Since all their grandparents were gone, the only living relative they had in their lives was their father. They went to three different schools. Hélène was in high school, Kendra was in middle school, Daisy wanted to go to music school but was in lower school with Simon. So they had pickups and drop-offs and after-school activities, which kept Max busy when he was in town, and the two remaining nannies busy full-time when he wasn’t.
That he hadn’t had a serious relationship in the last seven years had kept Max’s home life simpler, as Kendra said to her older sister, “We love him, but no one else will put up with him. He has to stop bashing women because of Mom. They must think he’s a total jerk.” But the truth was he’d been gravely wounded, and he was no longer even sure if he had loved Julie, or just the illusion of her he’d created. In either case she was gone. He had dated other women after the first few years, but hadn’t had a serious relationship and didn’t seem to want one. He said he was too busy with his kids.

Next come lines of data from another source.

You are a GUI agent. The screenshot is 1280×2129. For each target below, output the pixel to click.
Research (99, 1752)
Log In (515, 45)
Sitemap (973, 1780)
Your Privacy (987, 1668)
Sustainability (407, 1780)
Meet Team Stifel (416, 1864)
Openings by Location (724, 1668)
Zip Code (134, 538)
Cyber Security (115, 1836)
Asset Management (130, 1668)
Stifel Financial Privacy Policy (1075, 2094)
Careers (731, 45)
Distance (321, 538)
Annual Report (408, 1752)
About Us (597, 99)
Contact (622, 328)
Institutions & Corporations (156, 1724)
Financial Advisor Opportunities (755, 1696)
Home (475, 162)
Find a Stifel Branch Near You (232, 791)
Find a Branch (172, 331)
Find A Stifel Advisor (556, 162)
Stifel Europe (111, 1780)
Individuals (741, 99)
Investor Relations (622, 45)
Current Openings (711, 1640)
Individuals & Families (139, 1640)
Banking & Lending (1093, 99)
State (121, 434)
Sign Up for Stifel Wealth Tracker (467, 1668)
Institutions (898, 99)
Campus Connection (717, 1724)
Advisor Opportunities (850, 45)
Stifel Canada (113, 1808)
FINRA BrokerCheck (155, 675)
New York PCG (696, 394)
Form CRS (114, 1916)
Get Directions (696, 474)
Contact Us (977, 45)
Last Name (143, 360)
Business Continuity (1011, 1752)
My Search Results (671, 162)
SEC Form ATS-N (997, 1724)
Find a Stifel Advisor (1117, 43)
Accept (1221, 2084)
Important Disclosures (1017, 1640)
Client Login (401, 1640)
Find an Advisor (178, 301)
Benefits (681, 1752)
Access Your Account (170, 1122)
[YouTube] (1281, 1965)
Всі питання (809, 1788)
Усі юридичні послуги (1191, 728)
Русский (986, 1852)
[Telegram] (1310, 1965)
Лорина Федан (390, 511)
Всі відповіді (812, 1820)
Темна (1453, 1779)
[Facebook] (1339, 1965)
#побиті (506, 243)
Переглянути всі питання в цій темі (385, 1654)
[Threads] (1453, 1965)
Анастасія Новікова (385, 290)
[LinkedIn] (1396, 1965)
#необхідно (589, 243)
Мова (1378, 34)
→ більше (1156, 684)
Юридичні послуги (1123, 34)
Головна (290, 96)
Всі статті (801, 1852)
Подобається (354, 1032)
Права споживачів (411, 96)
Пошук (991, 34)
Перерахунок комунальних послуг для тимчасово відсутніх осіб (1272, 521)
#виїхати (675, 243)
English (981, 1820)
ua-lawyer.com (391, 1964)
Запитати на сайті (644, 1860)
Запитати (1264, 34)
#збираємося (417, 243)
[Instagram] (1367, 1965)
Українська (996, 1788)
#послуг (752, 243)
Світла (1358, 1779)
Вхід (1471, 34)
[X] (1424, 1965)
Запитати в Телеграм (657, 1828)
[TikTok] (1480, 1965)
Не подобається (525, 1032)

They all had dinner together every night, unless someone had a school event, a birthday party on the weekend, or their father had a business meeting. Dinner was considered their sacred time, which Max had established as a house rule as soon as Julie left. He figured it would stand them in good stead in the future when they wouldn’t want to eat at home or with him anyway. So he was enjoying them while he could.
They were having dinner and eating tamales, enchiladas, and chili rellenos when Kendra looked across the table at her father and reminded him that she had signed him up for Career Day in her class the next day.
“Oh shit!” he said. “I forgot completely.”